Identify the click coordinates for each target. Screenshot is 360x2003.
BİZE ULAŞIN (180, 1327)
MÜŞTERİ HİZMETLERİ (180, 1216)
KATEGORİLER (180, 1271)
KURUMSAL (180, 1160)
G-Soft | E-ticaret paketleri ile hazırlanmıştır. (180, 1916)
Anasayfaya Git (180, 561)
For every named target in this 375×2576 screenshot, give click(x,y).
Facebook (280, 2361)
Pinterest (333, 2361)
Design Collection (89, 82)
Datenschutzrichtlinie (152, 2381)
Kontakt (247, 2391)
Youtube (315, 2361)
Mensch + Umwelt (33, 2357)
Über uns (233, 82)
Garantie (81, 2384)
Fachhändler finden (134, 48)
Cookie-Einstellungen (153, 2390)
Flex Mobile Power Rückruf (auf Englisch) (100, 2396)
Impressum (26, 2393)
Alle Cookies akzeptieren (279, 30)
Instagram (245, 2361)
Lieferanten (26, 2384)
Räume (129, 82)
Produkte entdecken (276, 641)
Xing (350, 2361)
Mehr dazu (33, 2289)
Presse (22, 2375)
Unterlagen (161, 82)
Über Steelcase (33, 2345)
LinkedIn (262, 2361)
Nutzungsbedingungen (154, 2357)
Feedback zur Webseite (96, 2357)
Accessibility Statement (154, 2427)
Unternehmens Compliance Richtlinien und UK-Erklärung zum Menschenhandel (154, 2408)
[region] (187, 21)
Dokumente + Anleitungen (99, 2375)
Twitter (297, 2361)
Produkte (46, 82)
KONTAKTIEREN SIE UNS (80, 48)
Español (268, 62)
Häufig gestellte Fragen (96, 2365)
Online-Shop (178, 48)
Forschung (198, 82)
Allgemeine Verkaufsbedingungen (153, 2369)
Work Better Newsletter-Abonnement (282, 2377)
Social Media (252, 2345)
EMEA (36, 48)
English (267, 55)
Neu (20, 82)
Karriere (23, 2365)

━━━

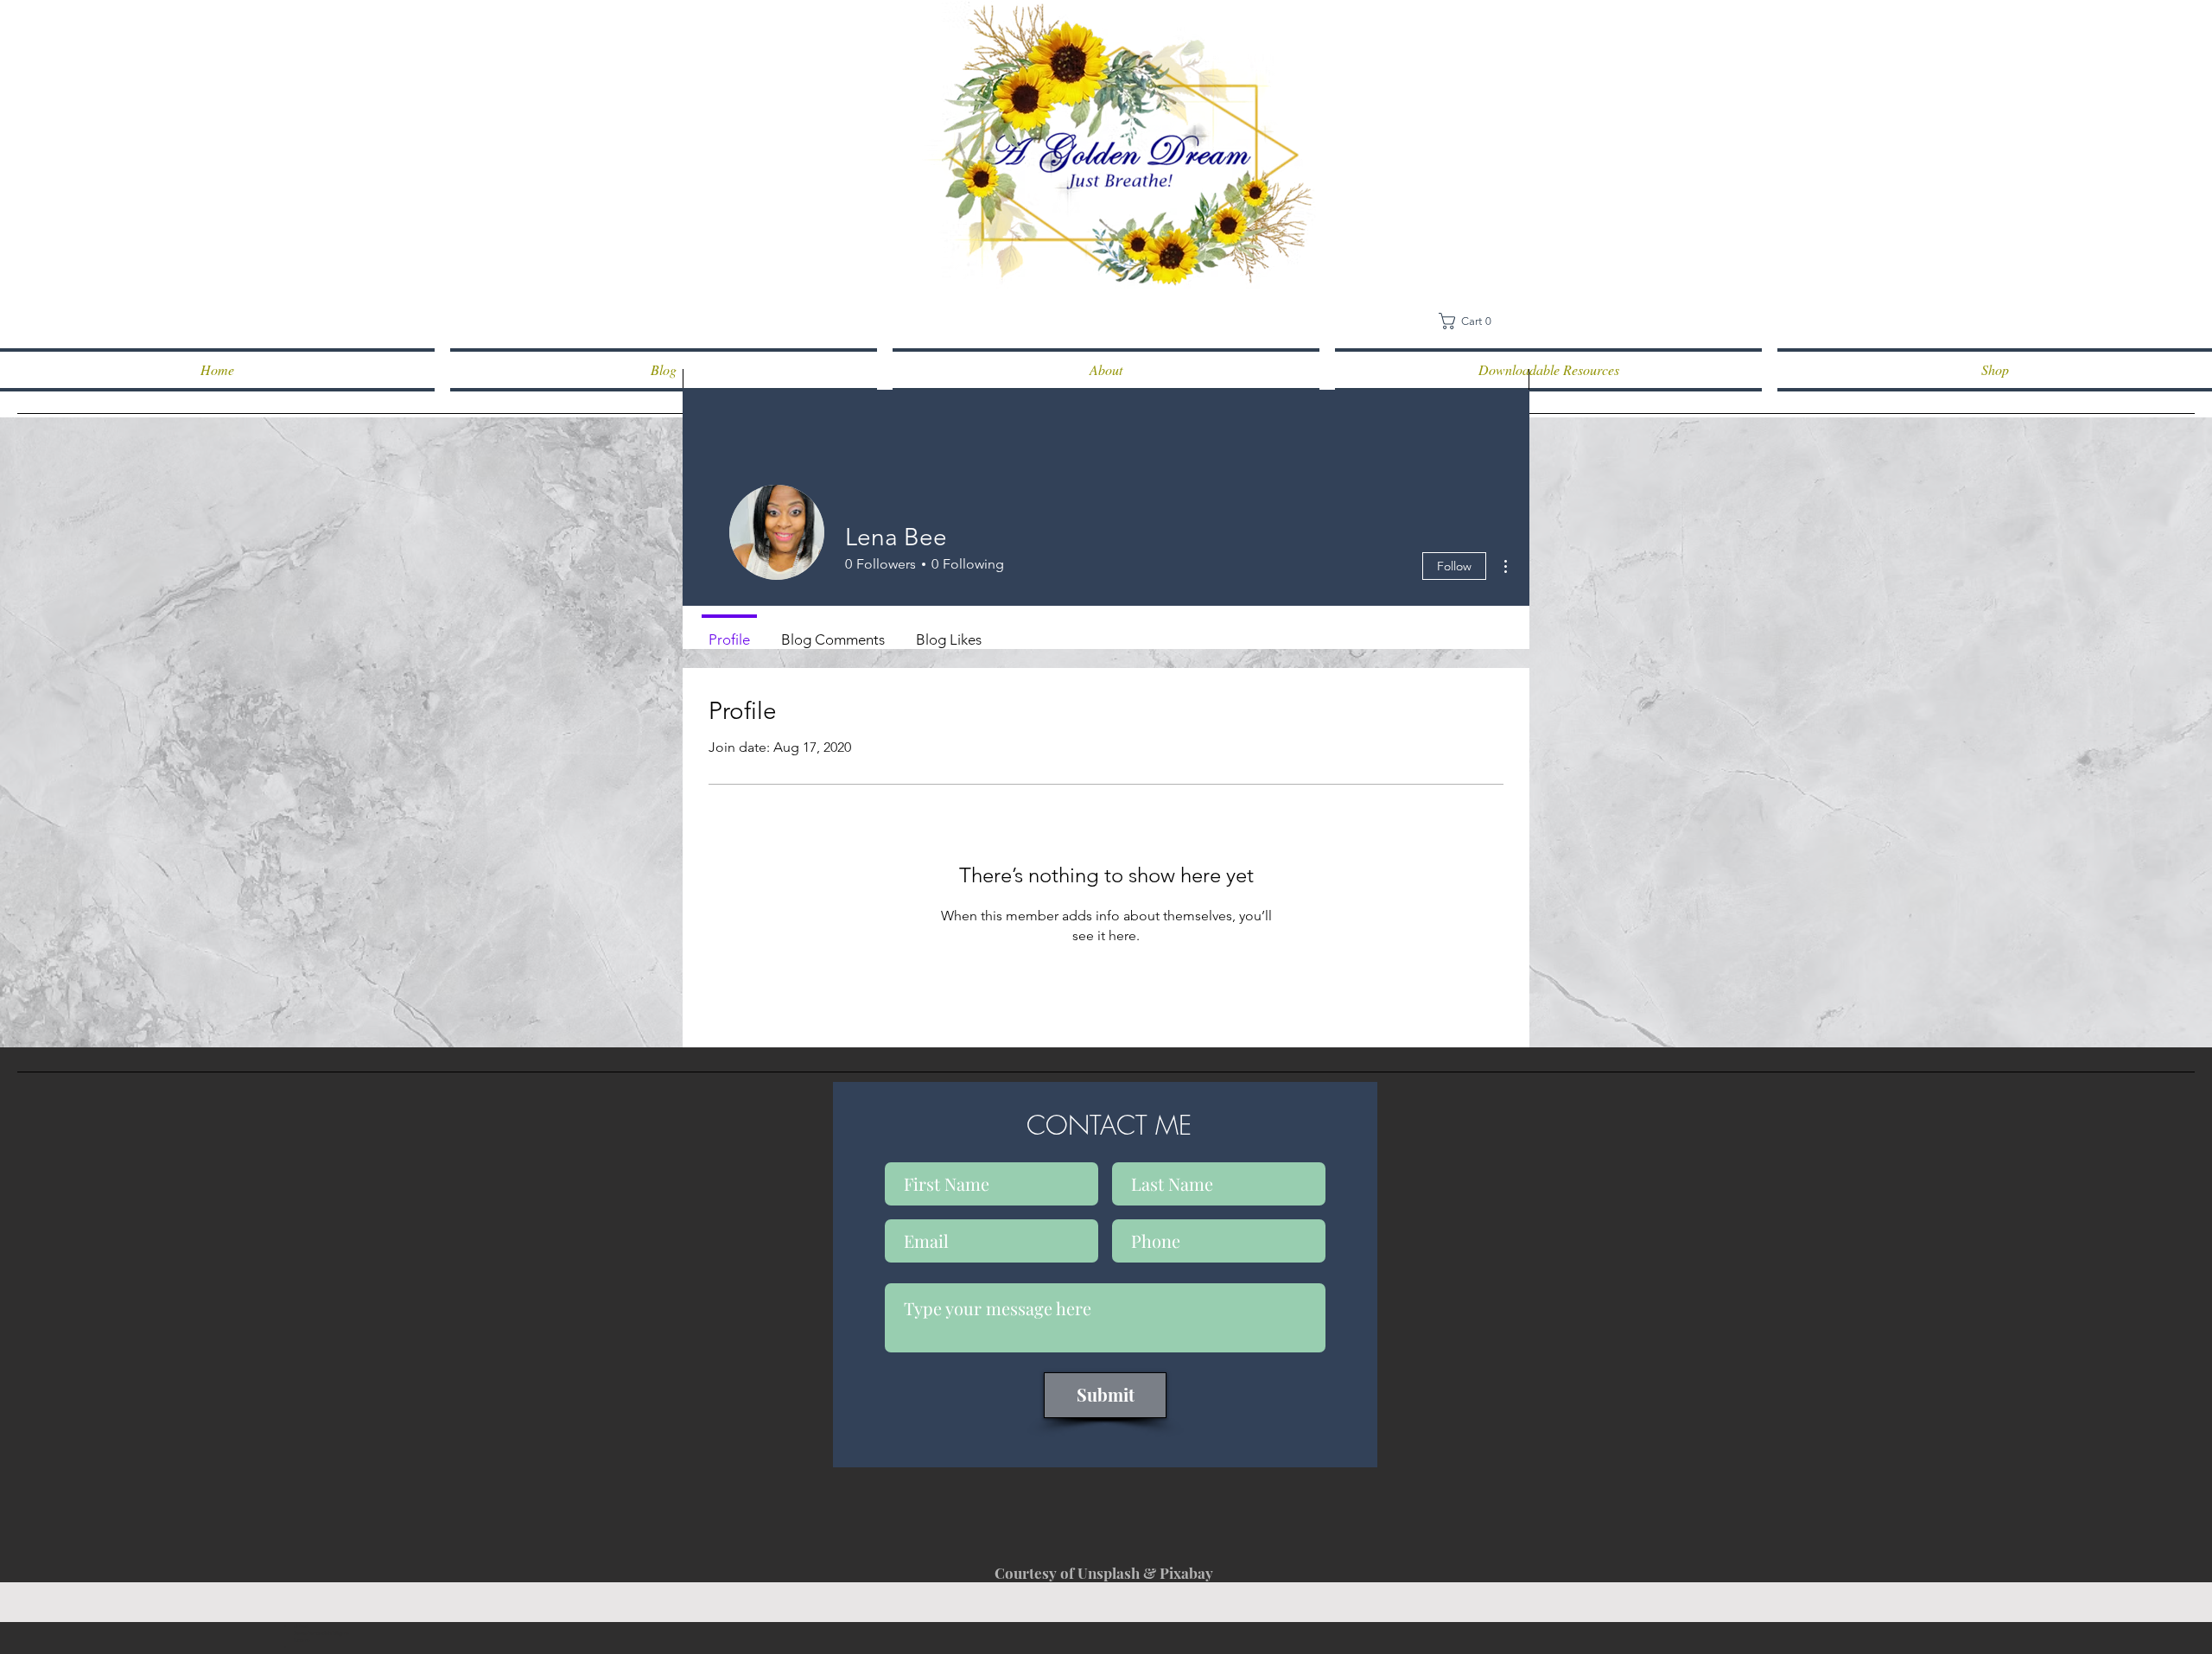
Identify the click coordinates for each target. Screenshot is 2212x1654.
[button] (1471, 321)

━━━

== Task goal ==
Will you return exactly the lines above from the one with "Screenshot is 360x2003." down to the one with "Karriere (23, 2365)", counting both as part of the range?

== Output of the exercise ==
Identify the click coordinates for each target. Screenshot is 360x2003.
BİZE ULAŞIN (180, 1327)
MÜŞTERİ HİZMETLERİ (180, 1216)
KATEGORİLER (180, 1271)
KURUMSAL (180, 1160)
G-Soft | E-ticaret paketleri ile hazırlanmıştır. (180, 1916)
Anasayfaya Git (180, 561)
For every named target in this 375×2576 screenshot, give click(x,y).
Facebook (280, 2361)
Pinterest (333, 2361)
Design Collection (89, 82)
Datenschutzrichtlinie (152, 2381)
Kontakt (247, 2391)
Youtube (315, 2361)
Mensch + Umwelt (33, 2357)
Über uns (233, 82)
Garantie (81, 2384)
Fachhändler finden (134, 48)
Cookie-Einstellungen (153, 2390)
Flex Mobile Power Rückruf (auf Englisch) (100, 2396)
Impressum (26, 2393)
Alle Cookies akzeptieren (279, 30)
Instagram (245, 2361)
Lieferanten (26, 2384)
Räume (129, 82)
Produkte entdecken (276, 641)
Xing (350, 2361)
Mehr dazu (33, 2289)
Presse (22, 2375)
Unterlagen (161, 82)
Über Steelcase (33, 2345)
LinkedIn (262, 2361)
Nutzungsbedingungen (154, 2357)
Feedback zur Webseite (96, 2357)
Accessibility Statement (154, 2427)
Unternehmens Compliance Richtlinien und UK-Erklärung zum Menschenhandel (154, 2408)
[region] (187, 21)
Dokumente + Anleitungen (99, 2375)
Twitter (297, 2361)
Produkte (46, 82)
KONTAKTIEREN SIE UNS (80, 48)
Español (268, 62)
Häufig gestellte Fragen (96, 2365)
Online-Shop (178, 48)
Forschung (198, 82)
Allgemeine Verkaufsbedingungen (153, 2369)
Work Better Newsletter-Abonnement (282, 2377)
Social Media (252, 2345)
EMEA (36, 48)
English (267, 55)
Neu (20, 82)
Karriere (23, 2365)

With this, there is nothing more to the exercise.